In general, measurements are objective – but only if the measuring methodology is precisely described and strictly followed. According to the Metrology Act, results must be proven and traceable – meaning that a measuring carried out like described in the measuring protocol will always give an identical result (within the admissible deviation). Therefore, both measuring (that presupposes familiarity with the phenomenon and measurement devices and methodologies) and recording the results requires competence. The practice that “if there is a device, anyone can do the measurements” cannot be considered sensible. Often, the device is not that important as it is to know and follow the procedure rules.

Find your working environment measurer among the service providers.

Sometimes, the workplace factors can be measured indirectly. The easiest example here is chronometry where the number of certain movements in a certain time period are counted – even though the aim is to evaluate the workload on certain muscles.

The following list of explanations help to “measure” whether a sitting (as most people work on a computer) working position could become a problem or not.

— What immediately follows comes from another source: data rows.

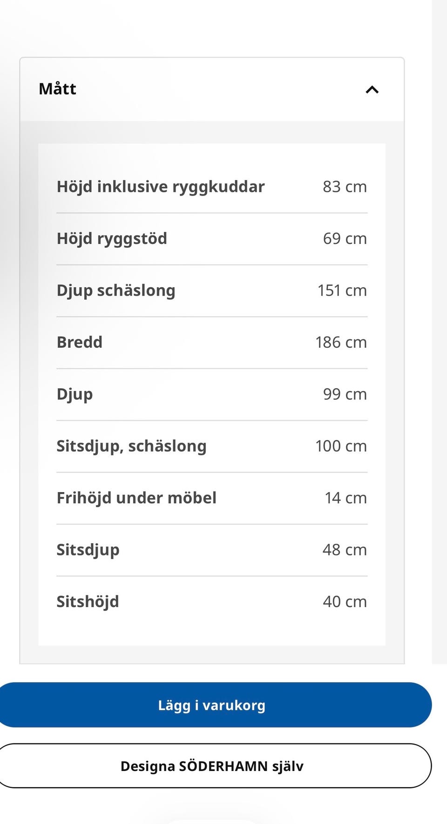This screenshot has width=447, height=824.
Task: Click the 14 cm clearance value
Action: [345, 498]
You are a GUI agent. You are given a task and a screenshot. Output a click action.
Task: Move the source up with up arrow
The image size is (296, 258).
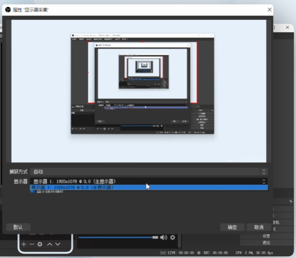pos(50,244)
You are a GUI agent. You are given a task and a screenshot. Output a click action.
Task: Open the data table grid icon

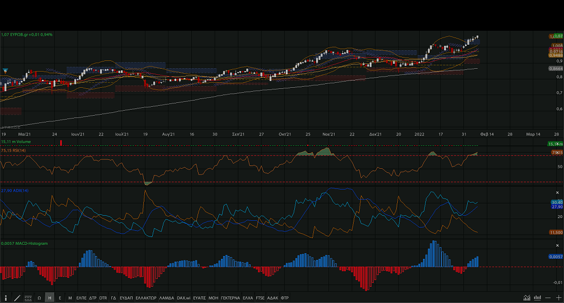(x=28, y=298)
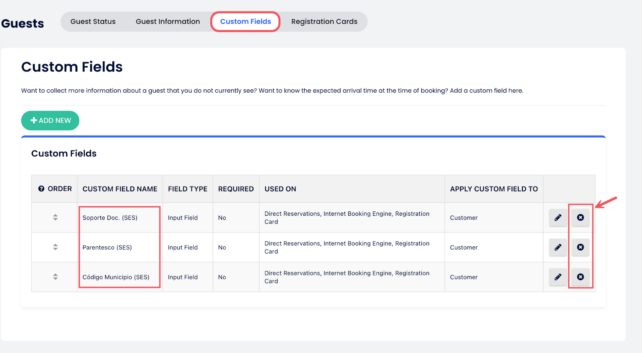The height and width of the screenshot is (353, 642).
Task: Click Soporte Doc. (SES) field name
Action: tap(110, 218)
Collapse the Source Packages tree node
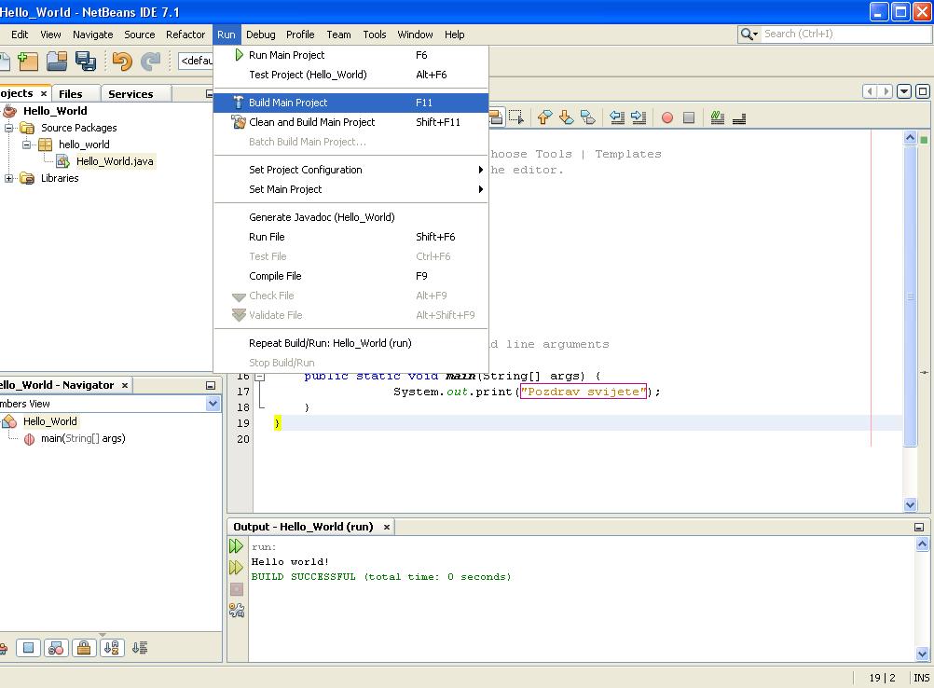The width and height of the screenshot is (934, 688). [x=9, y=128]
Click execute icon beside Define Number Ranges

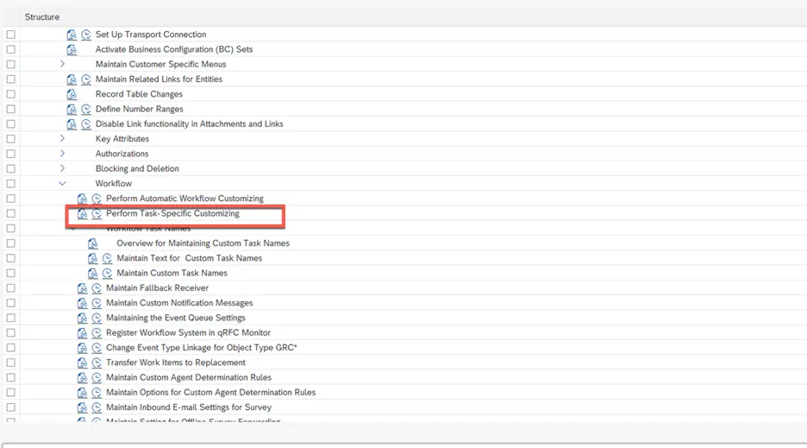point(86,109)
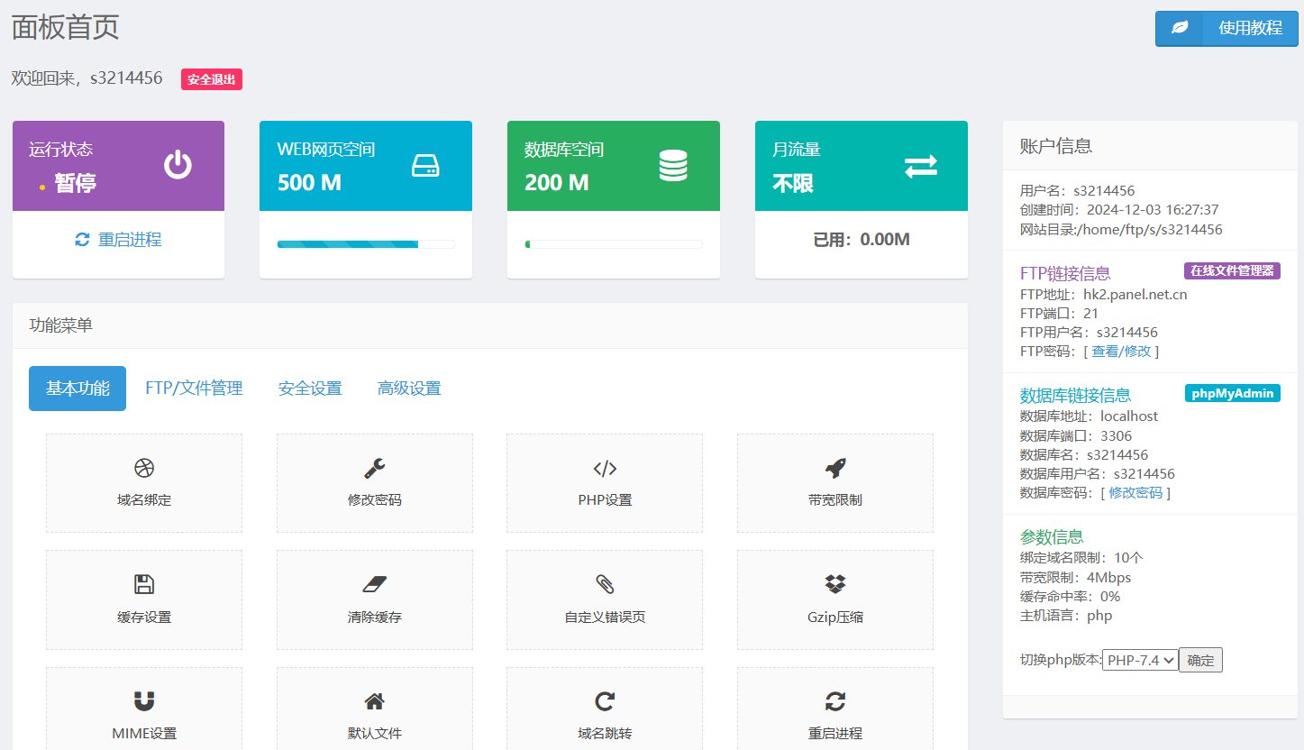Switch to the FTP/文件管理 tab
Screen dimensions: 1304x750
[194, 389]
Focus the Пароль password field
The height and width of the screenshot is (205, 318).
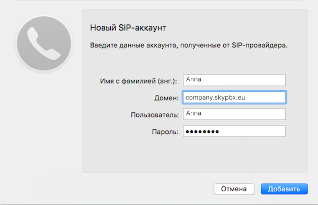[x=234, y=131]
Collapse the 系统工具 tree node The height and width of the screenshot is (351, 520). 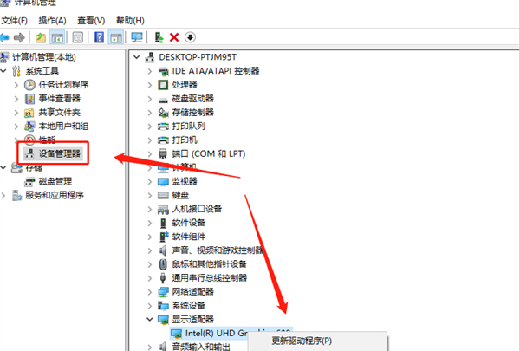point(6,71)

  • Head position in regard to the monitor (the observable object) should be effortless and upwards, or slightly tilted forwards. The upper edge of the screen should be at the height of the eyes if the employee is sitting in the most comfortable position (almost lying is not good for the body!). In this position, the best visual angle centre (about 15° below the horizontal line on the height of the eyes) coincides with the middle of the screen. When looking at the keyboard and documents on the desk, the      head is slightly tilted and the keyboard should be lower than described above. It should be well-known that the monitor must be placed directly in front of the employee. Even a few hours of work where the employee must keep the head turned one way or the other, has a tiring effect and pain in the neck muscles will appear at the end of the first (or the second) workday.
  • The most comfortable position for hands is as follows: the humerus  hangs freely, angle between the humerus and radius is obtuse or, at the  maximum, full. So, the keyboard and mouse should be ~10 cm lower from the elbow of a freely hanging hand. The desk that is also used for writing should be ~10-15 cm higher from the elbow of a freely hanging hand because      the hand should rest on the table while writing. When this desk is also used for working at the computer in parallel, it should be equipped with a keyboard drawer. The keyboard and mouse must both fit on the keyboard drawer as they both must always be on the same level.
  • The chair must enable to sit comfortably: a) soles of feet lie completely on the floor, while b) thigh and shin form an obtuse angle, while c) the back rest supports the back comfortably and allows a certain position change – has an adjustable tilt and height. Adjustable seating height alone does not guarantee the correct sitting position: adjusting the chair into an extremely high or extremely low position that does give hands the correct position in regard to the desk surface simultaneously rules out the comfortable position of feet.